**Activities**
**A.** Summarize the COVID-19 article in two sentences.
**B.** In the COVID-19 article, switch "gasoline" to "perfume" and give the part between "These are not" and "around September 2021.", inclusive, with that change.

The Truth About COVID-19: Why the Side Effects Can Be the Worst Part

Elizabeth von Seggern
The Groundhog
Published in
3 min readFeb 9, 2022
Photo provided by Kathleen Grega

For the past two years, a global pandemic has taken over our lives. COVID-19 has changed the way we go about our daily routines in countless ways—masks, quarantines, testing requirements, travel restrictions—and plenty more. Aside from those things that everyone deals with, there’s something else that 22-year-old Kathleen Grega of Pleasant Valley, N.Y. has had to manage.

Grega tested positive for COVID-19 in December of 2020, “I lost my taste and smell and I had a pretty consistent fever for about 10 days. I was also so tired, I could barely stay awake,” she recalls.

These are not uncommon symptoms to go along with the virus. However, after her quarantine was up, Grega’s taste and smell didn’t come back as expected.

“I had COVID over a year ago but I still can’t eat certain foods or smell certain scents normally,” she said. Certain things such as some foods and gasoline smelled like sulfur to her until around September 2021.

[Stored data entries]
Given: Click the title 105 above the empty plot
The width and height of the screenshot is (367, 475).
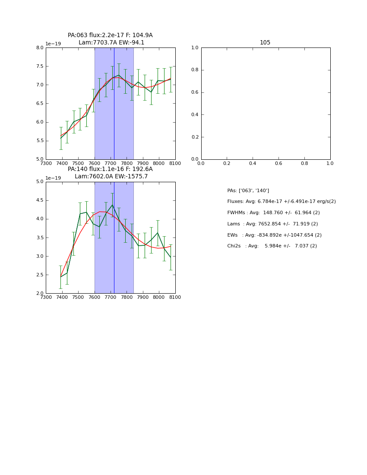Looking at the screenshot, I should coord(265,42).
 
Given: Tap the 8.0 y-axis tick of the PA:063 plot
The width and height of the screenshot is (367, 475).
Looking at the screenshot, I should coord(40,48).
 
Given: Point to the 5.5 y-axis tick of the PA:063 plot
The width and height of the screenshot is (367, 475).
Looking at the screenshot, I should coord(40,141).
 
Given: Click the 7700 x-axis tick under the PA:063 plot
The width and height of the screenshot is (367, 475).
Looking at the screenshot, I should coord(111,163).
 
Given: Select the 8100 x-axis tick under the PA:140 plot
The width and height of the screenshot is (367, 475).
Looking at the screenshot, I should coord(175,297).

**Numbered answers**
**A.** Kathleen Grega, 22, of Pleasant Valley, N.Y., tested positive for COVID-19 in December 2020 and lost her taste and smell, had a fever for about 10 days, and was so tired she could barely stay awake. Her taste and smell did not return as expected after quarantine, so more than a year later she still cannot eat certain foods or smell certain scents normally, and some foods and gasoline smelled like sulfur to her until around September 2021.

**B.**
These are not uncommon symptoms to go along with the virus. However, after her quarantine was up, Grega’s taste and smell didn’t come back as expected.

“I had COVID over a year ago but I still can’t eat certain foods or smell certain scents normally,” she said. Certain things such as some foods and perfume smelled like sulfur to her until around September 2021.